======== DOCUMENT TEXT ========

Interesting article by Kelvin Kemm in Engineering News.

I quote;"Finance minister Pravin Gordhan announced in his budget that the National treasury would contribute R5.75 BILLION to the cost of improved roads. However, it appears all that money will go to Austria within FOUR years. Those of us who get to drive in Austria can feel good that Austrian roads are particularly funded by folks in Gauteng."

Why does the general public not know that we are paying our toll fees to Austria and not for the maintenance of our roads? Why is nobody objecting to this? 

I am all for toll fees to pay for maintenance and new roads, but NOT to fund some foreign shareholders! :Rant1:

----------

Citizen X (28-Apr-12)

----------


## Citizen X

Yes, South Africans should be plain angry that foreign shareholders are benefiting..You know, I would like to have seen the expression on the faces of our public servants when they sold us out! Did they have a good laugh? Was there a lavish supper following the etolling decision? I would also like to know what was the exact process from conception to completion of etolling? I suspect that etolling will be rolled out to all provinces and that Gauteng is just the test baby. I think the Government realised that had they rolled etolling out in the entire country South Africans would brought this country to a standstill. The government must learn the lesons of the Arab awakeing i.e. Egypt and Libiya when your people say NO, listen to your people, don't sell your people out!!!!

----------


## Citizen X

*"E THIEF."
**I love our South African people for many reasons. Our robust demonstrations and strikes is just one reason. The creativity of the content on placards is plain classic, South Affrican style! On 403, enews today, it was reported that etolling is suspended pending review. Part of the footage included demonstrations against etolling. One placard stood out for me and said it all! “ E Thief!”*

----------


## Blurock

Power to the people! No to e-tolling. The people have spoken! :Clap:

----------

Citizen X (30-Apr-12)

----------


## adrianh

Hmmm...for how long will there be no e-tolls, don't kid yourself, they'll get the money from us one way or another...40c for petrol or something or the other....we may have won a little superficial battle but they are winning the war (we are just to doff to realize it)

----------


## Citizen X

*With the benefit of restful hindsight I find as follows:-*
*1.      Failed South African projects that have manifested in huge financial loss is really nothing new to South Africa.Pebble Bed Modular Reactor (Pty) Ltd. We lost a good few millions here, it wasn’t a big deal. We moved on fairly quickly;*
*2.      White elephant is defined as,”a. A rare, expensive possession that is a financial burden to maintain.b. Something of dubious or limited value.2. An article, ornament, or household utensil no longer wanted by its owner.3. An endeavor or venture that proves to be a conspicuous failure.” The Sanral structures can become a good white elephant. We can use them for Christmas lights and decorations in Decmeber;*
*3.      Etolling was just sprung on South Africans from nowhere over night! All of a sudden we began hearing things like, “a road is an expensive thing,’ “Etolling is here to stay,” “etolling is a reality,”*
*4.      The cost is only 32 Billion not much when you consider the various other South Africans initiatives that failed dismally. Let this project also be a failure. The Department of Transport doesn’t even have to write to that Austrian company, they can just quickly phone them and tell them, it didn’t work, the people of South Africa don’t want etolling and that they much just write off that 32 billion(global economic crisis).*
*5.      The average South African is now aware that the intention was to roll etolling out to all provinces but Gauteng was the test pilot. The average South African now has many questions: Who brokered this deal? How did that Austrian company get the contract? Who was paid what and when?*
*“E THIEF,”*

----------


## Blurock

Legal practisioners have roayal time in this country. I wish someone would add up the wasted legal cost of all the municipalities and government departments eminating from fraud, corruption and badly planned projects, non delivery of services, suspended officials still drawing salaries etc.

========

• _PROBLEM SET_:
**1)** Reproduce the stretch of the e-tolling forum thread from "Why does the" through "Citizen X (28-Apr-12)".
**2)** According to the e-tolling forum thread, how much did the finance minister say the National Treasury would contribute to the cost of improved roads?
**3)** In the last post of the e-tolling forum thread, Blurock lists where wasted legal costs come from. Name each of them.

======== DATA ========

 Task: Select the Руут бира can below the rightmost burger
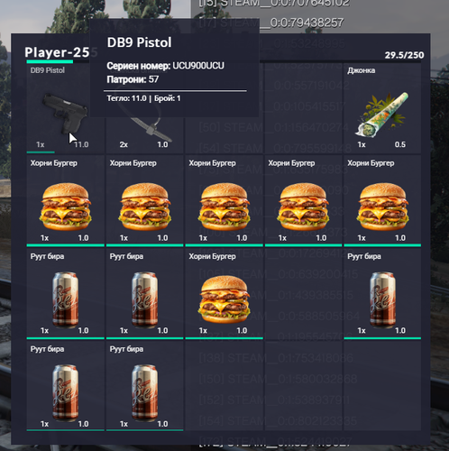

========

• _OUTPUTS FOR THE TASKS_:
**1)**
Why does the general public not know that we are paying our toll fees to Austria and not for the maintenance of our roads? Why is nobody objecting to this? 

I am all for toll fees to pay for maintenance and new roads, but NOT to fund some foreign shareholders! :Rant1:

----------

Citizen X (28-Apr-12)

**2)** R5.75 billion.

**3)**
- Fraud
- Corruption
- Badly planned projects
- Non delivery of services
- Suspended officials still drawing salaries